Re: crash on git diff-tree -Ganything <tree> for new files with textconv filter

Jeff King <peff@xxxxxxxx> · Tue, 30 Oct 2012 09:12:22 -0400

On Tue, Oct 30, 2012 at 09:46:01PM +0900, Junio C Hamano wrote:

> (1) sounds attractive for more than one reason. In addition to
> avoidance of this issue, it would bring bug-to-bug compatibility
> across platforms.

Yeah. I mentioned breaking the build for people who would now need to
turn on NO_REGEX. But the only reason to do that is to let people on
glibc systems use the system version of the tools. A much saner approach
would be to just always build with our compat regex, and turn NO_REGEX
into a no-op. We already do the same thing for kwset.

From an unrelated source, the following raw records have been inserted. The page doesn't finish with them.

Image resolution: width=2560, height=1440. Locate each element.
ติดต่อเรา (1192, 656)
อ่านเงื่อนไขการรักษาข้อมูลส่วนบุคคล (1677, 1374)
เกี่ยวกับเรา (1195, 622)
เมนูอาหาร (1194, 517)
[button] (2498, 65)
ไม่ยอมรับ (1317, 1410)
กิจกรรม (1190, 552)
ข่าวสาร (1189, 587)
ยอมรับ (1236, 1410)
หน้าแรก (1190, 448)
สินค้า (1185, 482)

> (4), if we can run grep on streaming data (tweak interface we have for
> checking out a large blob to the working tree), would let us work on
> dataset larger than fit in core. Even though it would be much more
> work, it might turn out to be a better option in the longer run.

Agreed, that would be nice. It's potentially a lot of work, but we could
probably get by with a special streaming version of diff_populate_filespec.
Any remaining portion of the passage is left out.